13. Mr. Aggarwal, the learned counsel appearing on behalf of the appellants had strongly relied on a decision of this Court in the case of United Bank of India vs. Cooks and Kelvey Properties (P) Limited [(1994) 5 SCC 9] and submitted that since the appellant No.1 was in exclusive possession and legal control of the suit shop, the case of subletting could not be proved. In our view, that decision of this Court has no manner of application in the facts and circumstances of the present case. In that case, although the tenant appellant bank had inducted the trade union in the tenanted premises for carrying on the trade union activities, the bank had not received any monetary consideration from the trade union which was permitted to use and enjoy the same for its trade union activities. The bank had retained its power to call upon the trade union to vacate the premises at any time and the Union had also given an undertaking to vacate the same when required. In that decision, the bank was maintaining the premises at its own expense and also paying the electricity charges consumed by the trade union for using the demised premises. Basing on the aforesaid facts, it was held in that case that the bank had retained its control over the trade union whose membership was only confined to the employees of the bank and, therefore, the court held that the inference that could only be drawn was that the appellant had retained the legal control and possession of the suit premises in that case. As noted herein earlier, this is not the situation in the present case. The findings of the three courts were that the appellant no.1 had no legal control over the suit shop and also that the appellant nos.2 to 4 were in exclusive possession of the suit shop or at least, in a portion of the same and were carrying on a different independent business in the suit shop.

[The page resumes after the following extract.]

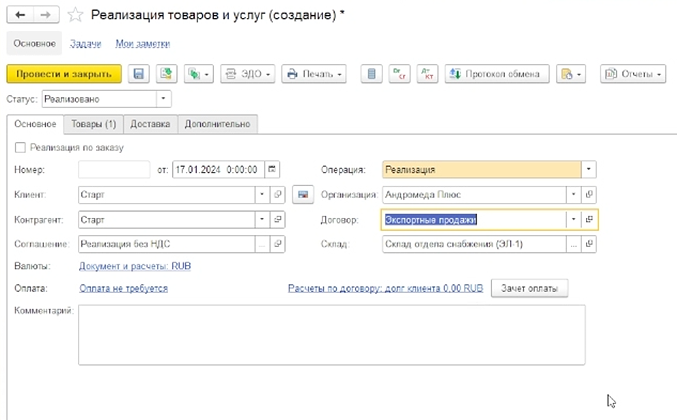Click the save document diskette icon
This screenshot has height=420, width=677.
(138, 74)
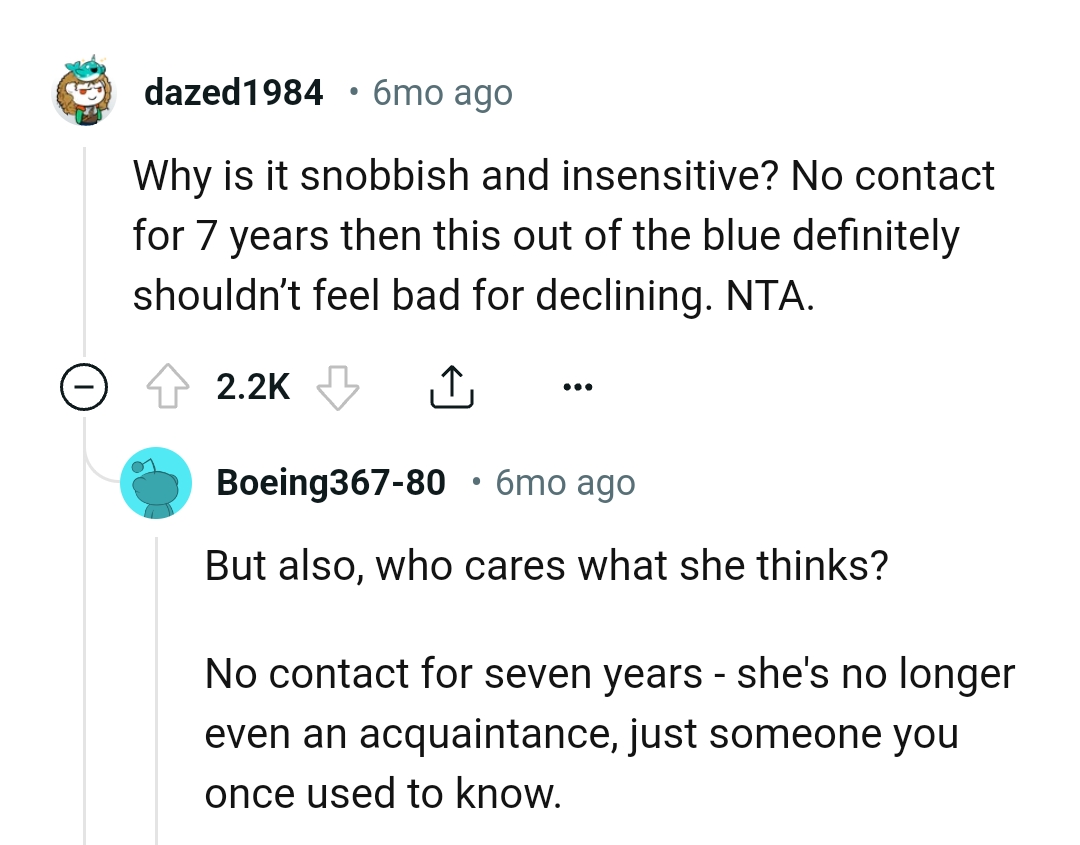Click Boeing367-80's teal Snoo avatar

coord(156,483)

Such being the position and in view of the fact that the appellant nos.2 to 4 were conducting their independent business in the suit shop and had exclusive possession of the same and that the appellant No. 1 had no legal control or possession over the suit shop, the aforesaid decision of this Court, as relied on by Mr. Aggarwal, could not be taken to be of any help to the appellants. Accordingly, these submissions of the learned counsel for the appellants have no legs to stand upon and thus rejected.

14. For the reasons aforesaid, there is no merit in this appeal and the appeal is, therefore, dismissed. However, considering the facts and circumstances of the case, the appellants are given time to vacate the suit shop by 30th of June, 2008 subject to filing of usual undertaking before this Court within a period of four weeks from this date. There will be no order as to costs.